EXTRAIT CITÉ:
○ ○ ○ ○
Nous débutons aujourd’hui une série de nombreux articles consacrés à la réforme du code du travail par ordonnances.

Suite à la présentation du 31 aout 2017, par le Premier ministre et la ministre du travail (voir notre article à ce sujet, en cliquant ici), nous analysons cette fois en détails le contenu de ces 5 projets d’ordonnances.

Nous commençons donc par une des réformes les plus médiatisées : la fixation d’un barème d’indemnités prud’homales en cas de licenciement sans cause réelle et sérieuse. 

Rappel du régime actuel 

Selon la législation actuelle, les indemnités versées, en cas de licenciement sans cause réelle et sérieuse, varient selon la taille et l’ancienneté du salarié dans l’entreprise.

Concrètement, nous avons la situation suivante : 

Situations

Conséquences

Le salarié a moins de 2 ans d’ancienneté et/ou se situe dans une entreprise de moins de 11 salariés. 

  • Dans ce cas, les juges sont dans l’impossibilité de proposer la réintégration du salarié licencié dans l’entreprise (article L 1235-5 du code du travail) ;
  • Le salarié peut obtenir le paiement d’une indemnité dont le montant est fixé souverainement par le juge, il n’existe pas de valeur minimale ou maximale ;
  • En tout état de cause, le salarié ne peut prétendre au paiement d’une indemnité, dont la valeur minimale correspondrait à 6 mois de salaires (Cour de cassation du 26/09/2006, pourvoi 05-43841).

Le salarié justifie d’une ancienneté d’au moins 2 ans et l’entreprise compte 11 salariés et plus.

  • Dans ce cas, le Code du travail prévoit la possibilité pour le salarié de réintégrer l’entreprise qui vient de le licencier (article L 1235-3 du code du travail) ;
  • Cette réintégration est totalement facultative, laissant ainsi la possibilité pour l’employeur ou le salarié de la refuser (Cour de cassation du 14/04/2010 pourvoi 08-45247) ;
  • Lorsque la réintégration n’a pas lieu, le salarié peut prétendre alors au paiement d’une indemnité dont la valeur minimale est fixée 6 mois de salaires (article L 1235-3 du code du travail) .
○ ○ ○ ○
DONNÉES FOURNIES:
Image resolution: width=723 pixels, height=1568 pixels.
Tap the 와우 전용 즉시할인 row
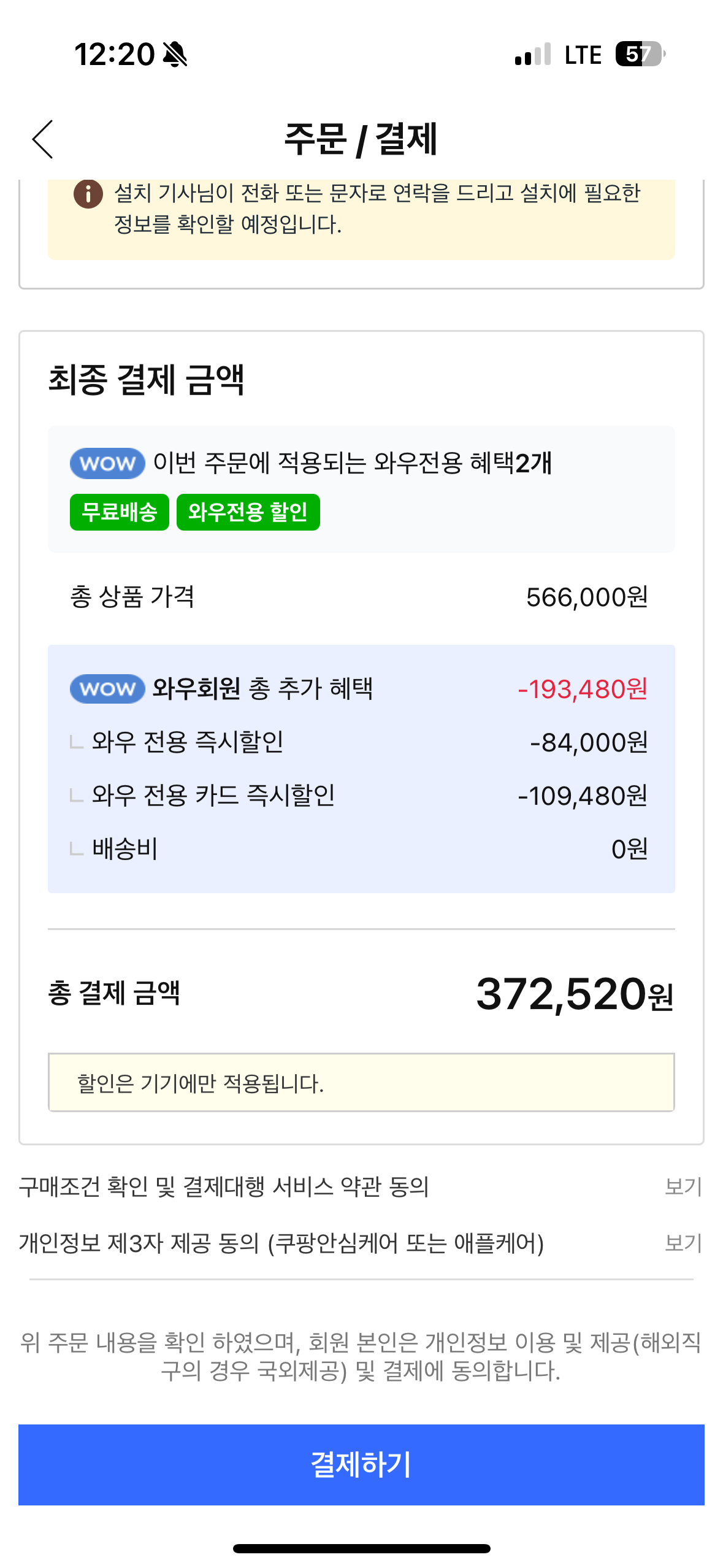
○ ○ ○ ○
ÉNONCÉ DÉTAILLÉ:
Répondez aux questions suivantes à partir de l'extrait sur la réforme du code du travail.
(a) À quelle date le Premier ministre et la ministre du travail ont-ils fait leur présentation ?
(b) Combien de projets d'ordonnances l'extrait annonce-t-il analyser ?
(c) Quel article du code du travail prévoit la réintégration d'un salarié ayant au moins 2 ans d'ancienneté dans une entreprise de 11 salariés et plus ?

SORTIE COMPLÈTE:
(a) Le 31 août 2017.
(b) 5 projets d'ordonnances.
(c) L'article L 1235-3 du code du travail.